YOUR OBJECTIVE
Reproduce the material below only from the line with "Given: Increase start" to the line with "The image size is (1483, 812).", both included, keeping each line exact and dropping the pictures.
==== DATA FOR ANALYSIS ====
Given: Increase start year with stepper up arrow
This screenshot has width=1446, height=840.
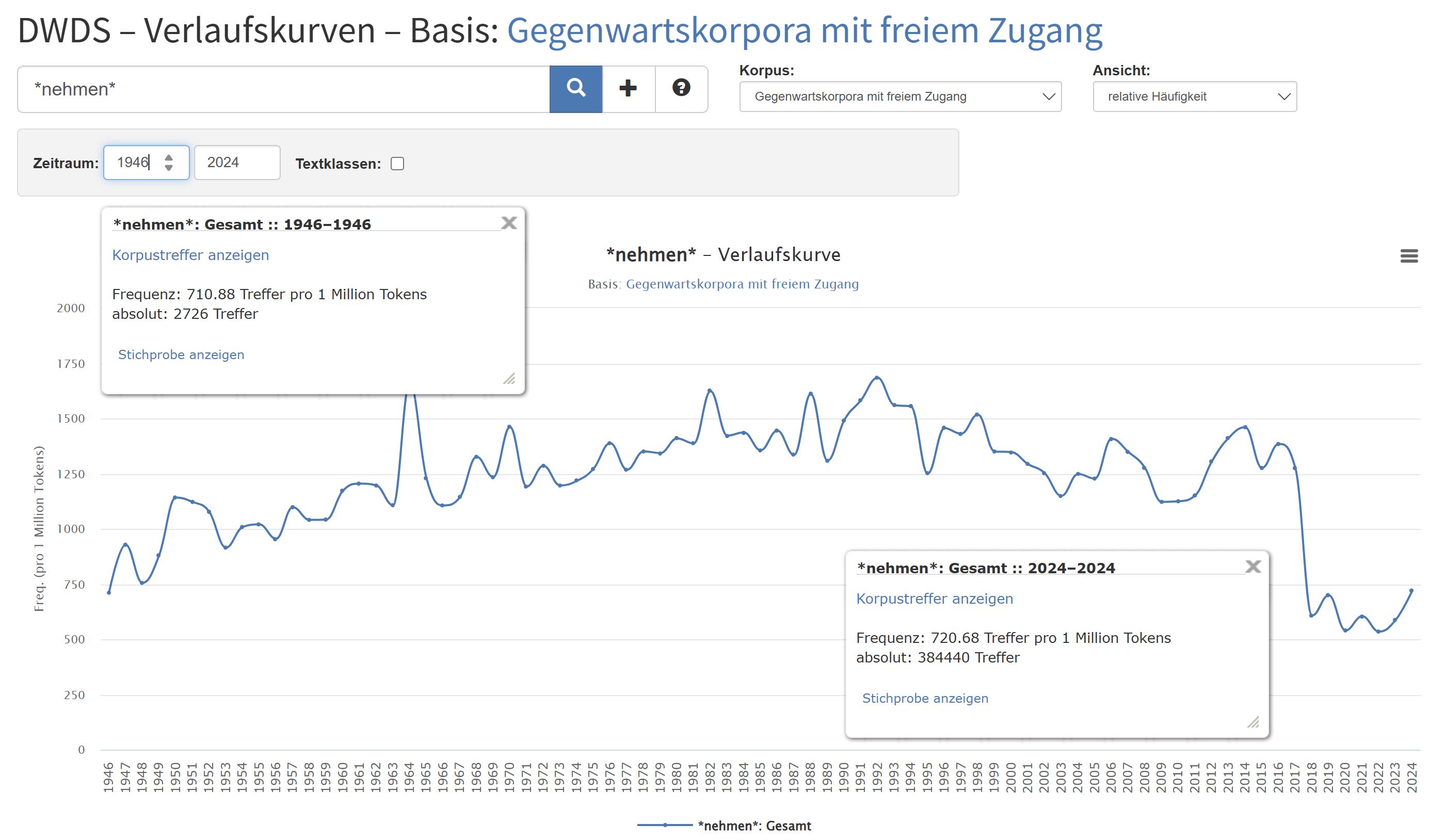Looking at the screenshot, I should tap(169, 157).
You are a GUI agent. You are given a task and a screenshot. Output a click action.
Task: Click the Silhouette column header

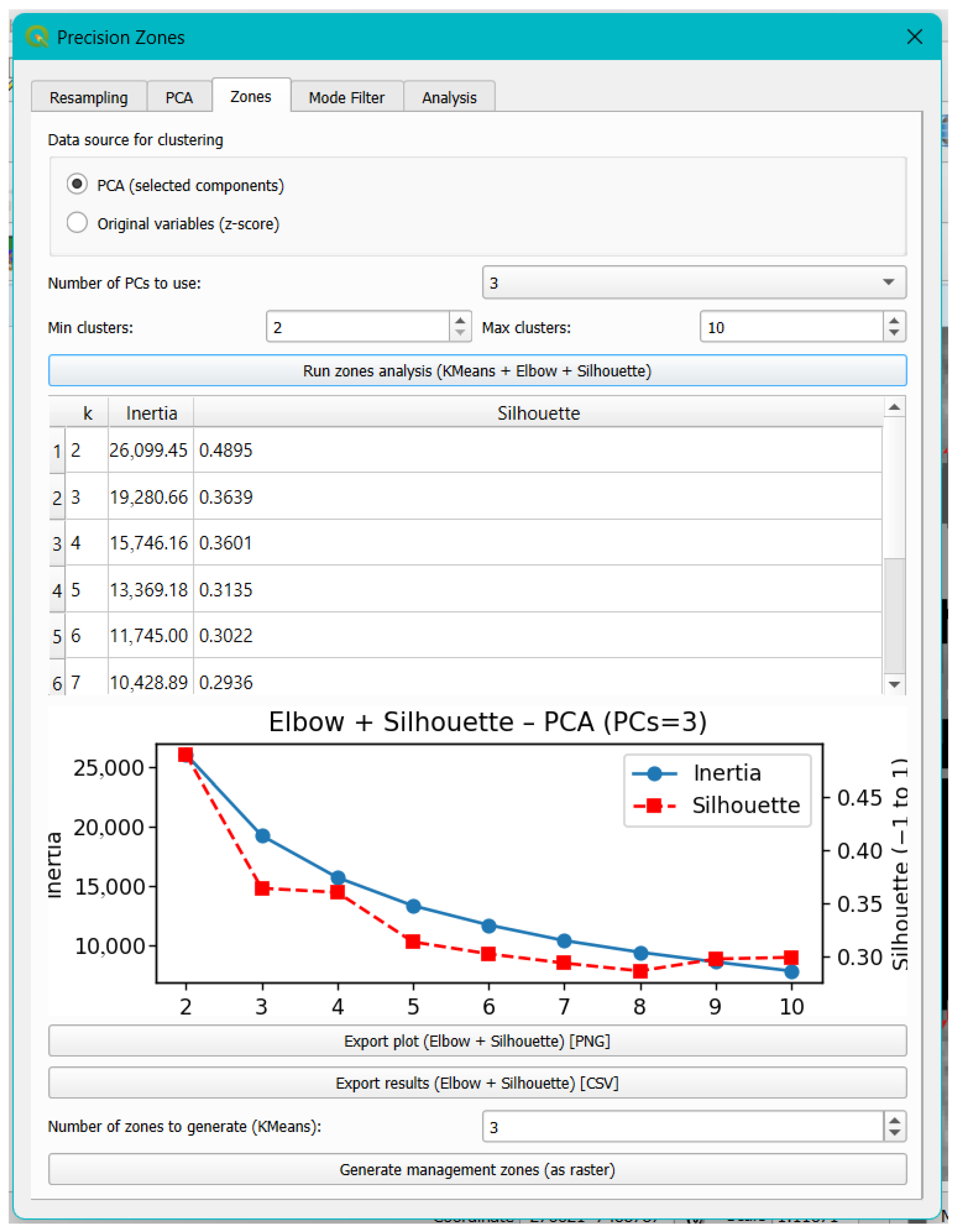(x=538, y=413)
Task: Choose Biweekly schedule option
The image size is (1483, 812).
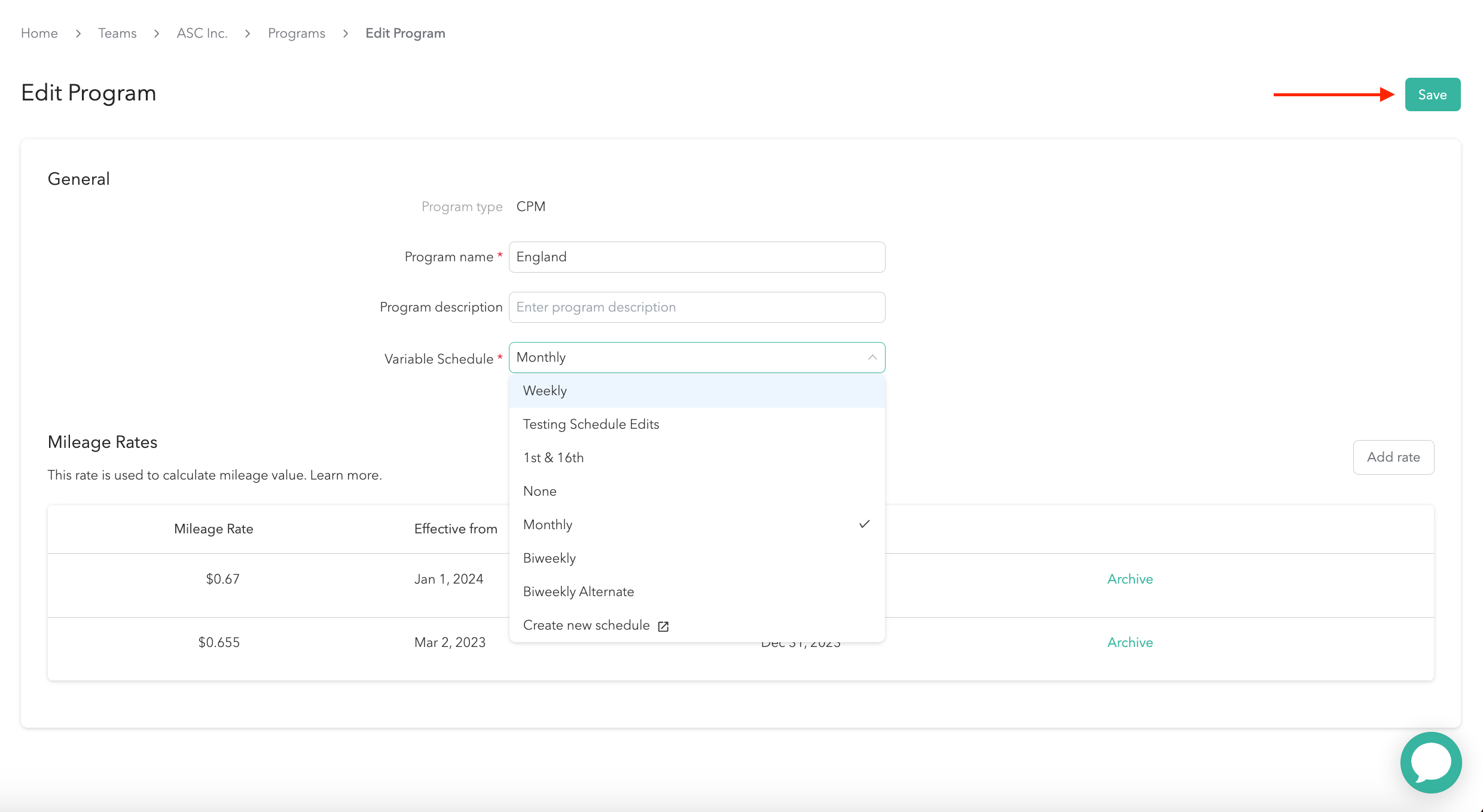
====
==== DATA FOR ANALYSIS ====
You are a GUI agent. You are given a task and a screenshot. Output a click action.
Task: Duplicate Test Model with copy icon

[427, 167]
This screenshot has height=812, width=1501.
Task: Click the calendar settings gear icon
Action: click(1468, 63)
====
RESULT OF THIS TASK
Given: Increase start year with stepper up arrow
This screenshot has width=1446, height=840.
Looking at the screenshot, I should tap(169, 157).
You are a GUI agent. You are given a task and a screenshot. Output a click action.
Task: Click the Silhouette column header

(x=538, y=413)
Task: Choose Biweekly schedule option
The image size is (1483, 812).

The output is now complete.